Cosmologically, this globe may also be understood as the microcosm: the little world of the individual soul held in the hand of spiritual awareness. The Hermit gazes into it because true guidance comes from self-knowledge. To know the light within is to begin to understand the greater universe without.

The sunlight streaming down from the surface above is also deeply significant. It shows that even in the depths of the inner world, the light of Spirit reaches downward. This is the Hermetic principle of “As above, so below.” The higher worlds are not cut off from the lower; rather, the Divine Light penetrates even the depths of the subconscious and reveals that no region of the self is beyond redemption or illumination.

The Hermit is therefore not abandoned in darkness. He is quietly suspended between the Above and the Below, receiving the light from the greater sea of Spirit and focusing it into his own sphere of awareness.

The Hermit-Key 9-The Ocean tarot

Astrologically, the Hermit is attributed to Virgo, ruled by Mercury. Virgo lends the qualities of discernment, purification, humility, and introspection. Mercury gives intelligence, interpretation, and inner communication. In the Ocean Tarot, these qualities appear less as dry analysis and more as contemplative attunement. Here, the Hermit becomes the one who carefully listens to the currents of the inner world, separating truth from illusion and wisdom from emotional confusion.

When this card appears upright, it suggests a need to withdraw into the inner cave and seek clarity. It is a time for meditation, reflection, spiritual study, and self-examination. One must step back from external demands long enough to hear the quieter voice of the soul. The Ocean Hermit teaches that solitude can be healing, restorative, and clarifying when used consciously. It is a card of spiritual growth through inwardness.

The Hermit-Key 9-The Ocean tarot-reversed

Reversed, the card warns that isolation may become avoidance. There is a difference between sacred solitude and emotional withdrawal. The reversed Hermit suggests that one may be hiding in the cave too long, refusing needed contact, insight, or responsibility. The lesson then is to bring the inner light back into the world, rather than keeping it sealed away in private depths.

Comparison with the Rider-Waite-Smith Hermit

The Rider-Waite-Smith Hermit shows a solitary elder standing on a mountain peak, holding a lantern high to guide those below. It emphasizes austere wisdom, spiritual ascent, and the cold clarity of inner illumination.

The Ocean Tarot Hermit, by contrast, places the solitary guide within an undersea cave, where wisdom is discovered through depth, stillness, and the calm exploration of the inner emotional and psychic world. Both cards teach solitude, introspection, and Higher guidance, but the RWS Hermit stresses elevated detachment and the wisdom of the heights, while the Ocean Hermit emphasizes intuitive inwardness and the wisdom of the depths. One stands above the world with a lantern; the other hovers within the inner sea holding a globe of light.

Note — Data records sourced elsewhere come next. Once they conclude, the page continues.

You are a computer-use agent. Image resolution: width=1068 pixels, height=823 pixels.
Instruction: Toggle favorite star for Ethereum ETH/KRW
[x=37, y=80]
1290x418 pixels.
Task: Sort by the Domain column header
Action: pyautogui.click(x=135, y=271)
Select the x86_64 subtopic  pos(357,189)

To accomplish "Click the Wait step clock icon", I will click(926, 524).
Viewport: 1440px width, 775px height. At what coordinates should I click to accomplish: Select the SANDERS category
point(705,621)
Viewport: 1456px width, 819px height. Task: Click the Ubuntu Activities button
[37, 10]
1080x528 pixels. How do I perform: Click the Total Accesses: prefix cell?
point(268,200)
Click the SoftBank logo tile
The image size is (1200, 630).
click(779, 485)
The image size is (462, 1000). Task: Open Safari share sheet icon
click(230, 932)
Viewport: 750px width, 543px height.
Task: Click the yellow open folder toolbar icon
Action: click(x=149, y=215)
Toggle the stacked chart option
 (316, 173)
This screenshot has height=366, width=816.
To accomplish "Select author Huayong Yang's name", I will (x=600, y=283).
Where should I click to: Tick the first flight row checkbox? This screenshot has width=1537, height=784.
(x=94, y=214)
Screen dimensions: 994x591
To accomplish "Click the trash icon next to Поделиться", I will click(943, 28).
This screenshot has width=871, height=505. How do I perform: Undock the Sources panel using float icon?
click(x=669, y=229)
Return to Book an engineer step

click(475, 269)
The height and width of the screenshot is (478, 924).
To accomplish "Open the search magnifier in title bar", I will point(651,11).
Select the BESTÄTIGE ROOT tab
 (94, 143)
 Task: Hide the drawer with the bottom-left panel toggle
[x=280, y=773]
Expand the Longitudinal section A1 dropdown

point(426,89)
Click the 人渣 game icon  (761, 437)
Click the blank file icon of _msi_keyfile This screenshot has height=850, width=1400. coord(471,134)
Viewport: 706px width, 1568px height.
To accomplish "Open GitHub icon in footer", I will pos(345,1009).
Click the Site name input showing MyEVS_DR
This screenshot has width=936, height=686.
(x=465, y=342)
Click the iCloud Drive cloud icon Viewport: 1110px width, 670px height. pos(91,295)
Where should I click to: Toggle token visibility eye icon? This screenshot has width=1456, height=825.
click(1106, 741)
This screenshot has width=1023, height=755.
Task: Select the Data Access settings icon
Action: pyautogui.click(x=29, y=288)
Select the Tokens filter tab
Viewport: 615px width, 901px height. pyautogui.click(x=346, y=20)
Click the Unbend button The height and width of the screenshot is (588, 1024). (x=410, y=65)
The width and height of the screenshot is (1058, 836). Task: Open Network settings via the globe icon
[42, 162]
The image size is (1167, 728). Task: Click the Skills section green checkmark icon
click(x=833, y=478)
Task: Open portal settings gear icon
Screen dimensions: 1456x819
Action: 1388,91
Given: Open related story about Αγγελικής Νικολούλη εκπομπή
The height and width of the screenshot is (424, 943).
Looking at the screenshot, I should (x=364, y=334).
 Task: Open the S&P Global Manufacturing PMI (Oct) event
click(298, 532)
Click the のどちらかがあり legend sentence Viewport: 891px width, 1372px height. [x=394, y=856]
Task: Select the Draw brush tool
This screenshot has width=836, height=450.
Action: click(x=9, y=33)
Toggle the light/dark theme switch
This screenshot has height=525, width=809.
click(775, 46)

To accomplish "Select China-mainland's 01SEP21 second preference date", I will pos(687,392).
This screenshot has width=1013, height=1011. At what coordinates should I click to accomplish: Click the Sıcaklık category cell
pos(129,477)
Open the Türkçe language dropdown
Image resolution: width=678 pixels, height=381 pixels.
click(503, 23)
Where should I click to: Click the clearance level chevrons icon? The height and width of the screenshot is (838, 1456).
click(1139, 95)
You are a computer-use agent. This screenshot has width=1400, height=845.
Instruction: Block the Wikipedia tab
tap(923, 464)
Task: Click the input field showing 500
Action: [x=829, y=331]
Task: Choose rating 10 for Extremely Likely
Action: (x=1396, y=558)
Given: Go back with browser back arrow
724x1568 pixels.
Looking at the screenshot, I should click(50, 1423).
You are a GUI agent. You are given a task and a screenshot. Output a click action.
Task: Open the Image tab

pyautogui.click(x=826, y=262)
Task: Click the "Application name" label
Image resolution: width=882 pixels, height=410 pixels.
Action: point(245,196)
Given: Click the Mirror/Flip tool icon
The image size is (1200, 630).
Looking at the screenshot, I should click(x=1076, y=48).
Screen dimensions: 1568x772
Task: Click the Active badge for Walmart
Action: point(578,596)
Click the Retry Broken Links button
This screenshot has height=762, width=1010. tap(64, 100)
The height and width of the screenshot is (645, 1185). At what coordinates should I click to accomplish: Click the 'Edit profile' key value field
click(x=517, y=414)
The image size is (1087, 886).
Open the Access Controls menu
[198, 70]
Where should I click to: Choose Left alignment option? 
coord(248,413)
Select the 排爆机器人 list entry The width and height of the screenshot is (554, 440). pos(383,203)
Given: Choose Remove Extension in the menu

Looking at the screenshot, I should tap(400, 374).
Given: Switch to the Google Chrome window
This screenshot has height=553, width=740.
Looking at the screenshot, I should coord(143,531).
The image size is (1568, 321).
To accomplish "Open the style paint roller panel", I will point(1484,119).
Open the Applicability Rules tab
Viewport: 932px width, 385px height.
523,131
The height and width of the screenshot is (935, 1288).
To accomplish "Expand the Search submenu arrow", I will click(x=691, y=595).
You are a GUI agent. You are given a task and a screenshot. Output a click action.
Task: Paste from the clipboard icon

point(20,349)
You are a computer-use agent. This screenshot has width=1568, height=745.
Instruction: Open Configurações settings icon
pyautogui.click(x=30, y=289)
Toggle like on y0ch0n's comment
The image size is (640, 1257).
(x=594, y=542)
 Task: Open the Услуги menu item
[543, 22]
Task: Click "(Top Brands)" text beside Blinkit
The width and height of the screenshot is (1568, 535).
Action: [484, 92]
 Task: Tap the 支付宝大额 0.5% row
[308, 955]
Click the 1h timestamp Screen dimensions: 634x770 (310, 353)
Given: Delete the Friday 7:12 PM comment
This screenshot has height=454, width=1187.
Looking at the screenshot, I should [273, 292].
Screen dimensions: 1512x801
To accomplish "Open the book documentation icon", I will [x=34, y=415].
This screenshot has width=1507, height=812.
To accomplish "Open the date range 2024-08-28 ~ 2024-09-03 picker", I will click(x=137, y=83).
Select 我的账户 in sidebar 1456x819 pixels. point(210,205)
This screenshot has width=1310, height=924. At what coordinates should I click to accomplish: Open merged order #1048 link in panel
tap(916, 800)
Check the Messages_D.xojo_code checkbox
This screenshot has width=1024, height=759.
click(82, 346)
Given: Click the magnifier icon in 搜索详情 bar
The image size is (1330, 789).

Together, they reveal that true Hermetic wisdom may be found both on the mountain of contemplation and in the hidden cave of the soul.

When the Hermite-Key 9-is thrown in a divination, it implies:

  • The instinct to retreat from life.
  • Flight from the masses.
  • Introversion. 
  • Truth.
  • Knowledge.
  • Finding oneself.
  • Disillusionment and self-discipline lead to clear discernment.
  • Wisdom.
  • Enlightenment.
  • Emotional maturity.
  • Reconnecting to the Source.
  • Pondering the mysteries of Life.

When reversed:

  • Narcissism.
  • Rigidity.
  • Hardness.
  • Alienation.
  • Bitterness and hostility towards life.